The purest form of this approach is atheism. To me the most tedious thing about atheists is how proud they are of themselves, but I have never understood just what it is that they believe or don”t. They reject Yahweh, Allah, Shiva, and Zeus, which is not unreasonable, but do they not wonder about death? Nothing comes after, they say. How do they know?
Which brings us to that other classic mechanism for the avoidance of anxiety, religion. While the sciences avoid questions of death, morality, human destiny, and the afterlife (if any) by ignoring them, the religions focus on them, allowing the questions but mistaking assertions for answers. Of course, if you want to be convinced earnestly enough, you can believe anything.
Religion consists of more fervent hope than observation. There is in most religions the idea that Good is rewarded and Evil punished, that if we are kind and compassionate and just, then God (or gods, according to taste) will reward us.

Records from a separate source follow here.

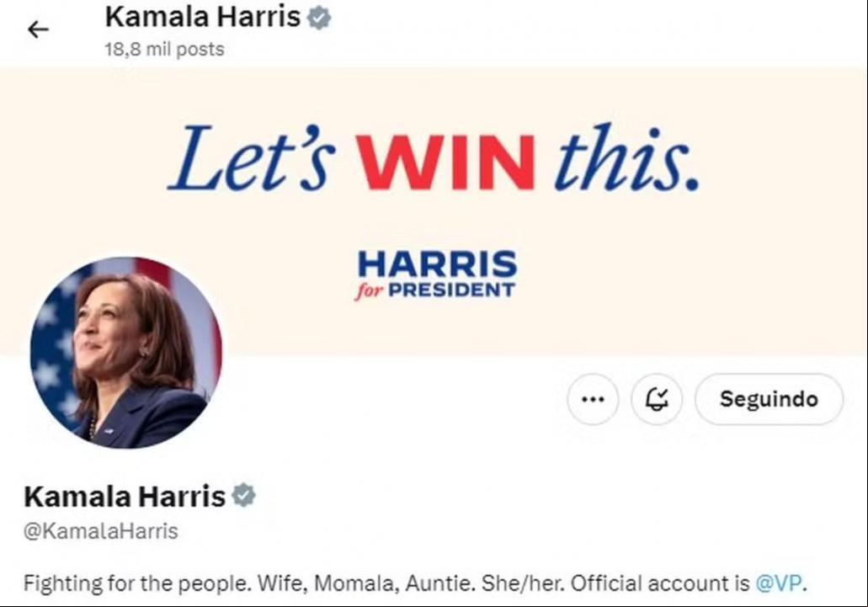
Task: Toggle post notifications with bell icon
Action: [657, 399]
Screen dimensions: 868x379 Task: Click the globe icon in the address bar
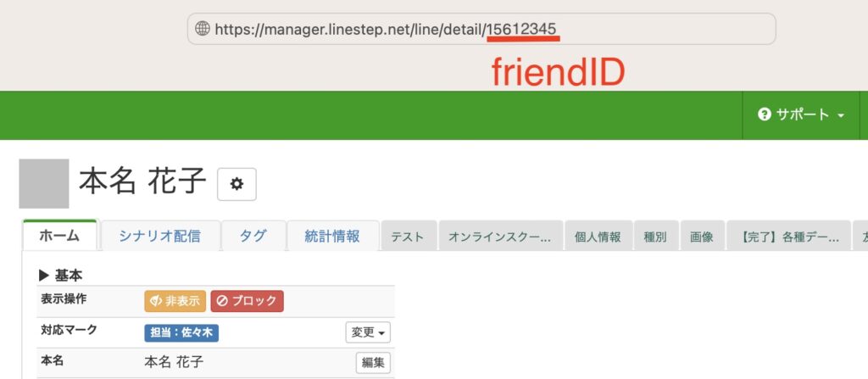203,29
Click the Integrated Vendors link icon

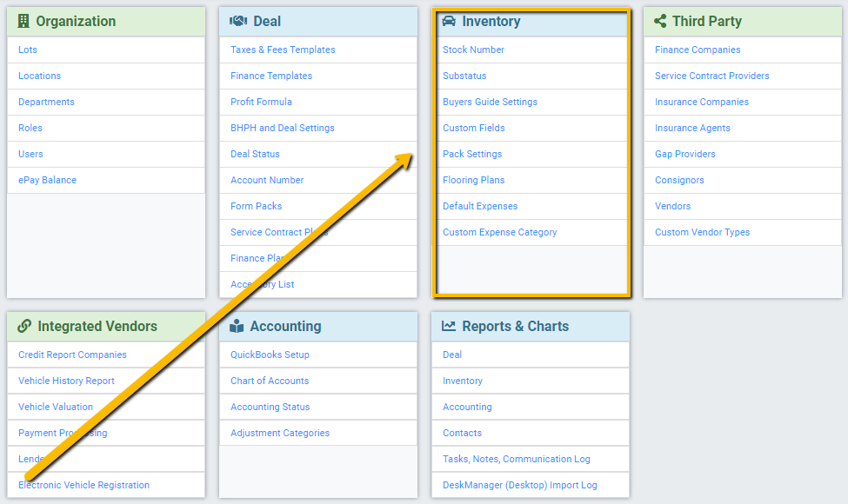point(23,327)
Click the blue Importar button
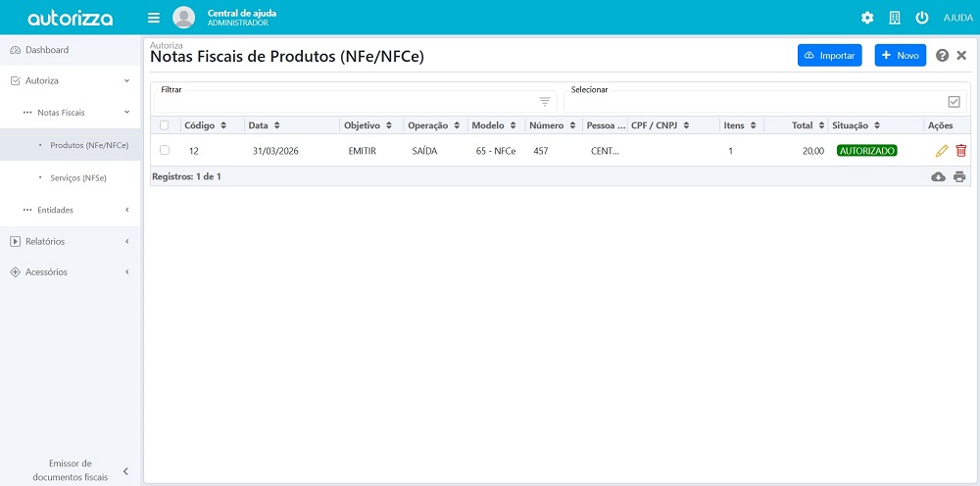 (829, 56)
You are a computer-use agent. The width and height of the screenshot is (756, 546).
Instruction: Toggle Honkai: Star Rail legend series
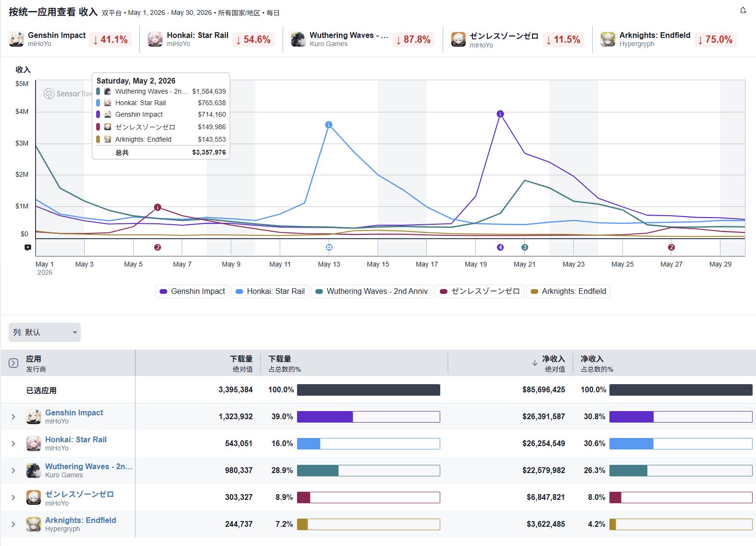tap(270, 291)
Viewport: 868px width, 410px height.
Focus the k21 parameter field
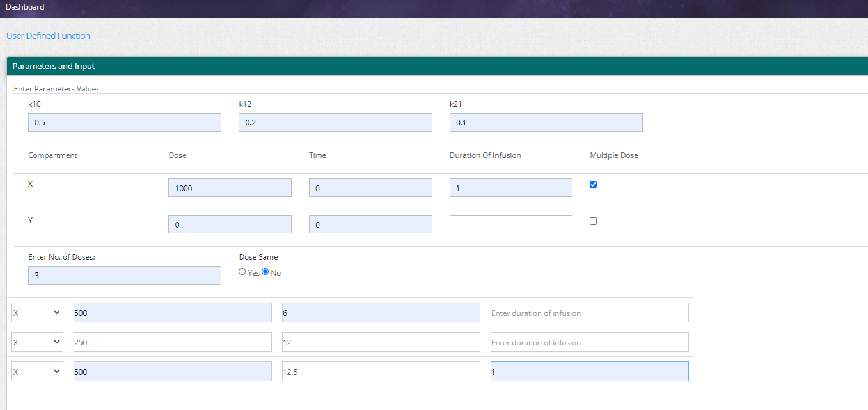(546, 123)
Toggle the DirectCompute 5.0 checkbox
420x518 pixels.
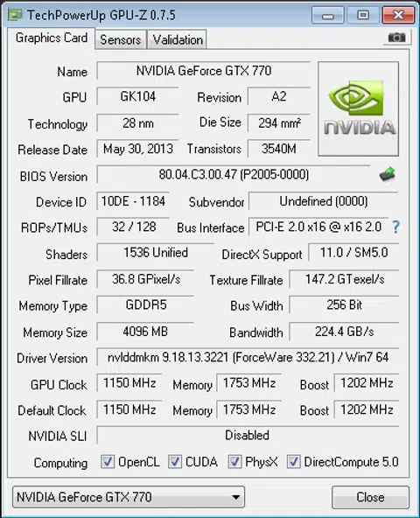point(293,461)
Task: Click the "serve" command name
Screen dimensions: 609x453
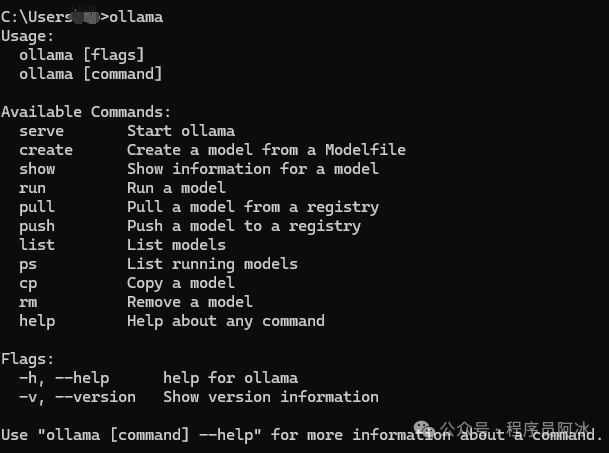Action: point(41,130)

There is no evidence for this. In fact cancer strikes the good as often as the bad, and the intelligently amoral, not the virtuous, prosper. It does not seem likely that babies born with horrible birth directs are being punished for sins committed in utero. In most places and most times, people have lived in misery and died in agony. Why they have deserved this is not clear as divine justice.
Nor is there support for the Christian notion of a loving God in the natural world. When a young giraffe is attacked by hyenas, disemboweled, and bled until it collapses and the hyenas begin eating it while it is still alive, I for one cannot see much loving kindness in it. Just a giraffe, you say. It probably seems otherwise to giraffes, agreeable creatures who eat leaves.
But then, what choice do the hyenas have?
Yes, the universe has its appeal. I have never lived in a place more eerily beautiful and complexly implausible. Perhaps we really are just pond scum on a minor planet in the middle of everywhere. Or maybe something is going on that is way above our pay grade. But between the sciences that describe much and explain nothing, and religious faiths that seem exercises in wish fulfillment … What’s on the movie channel?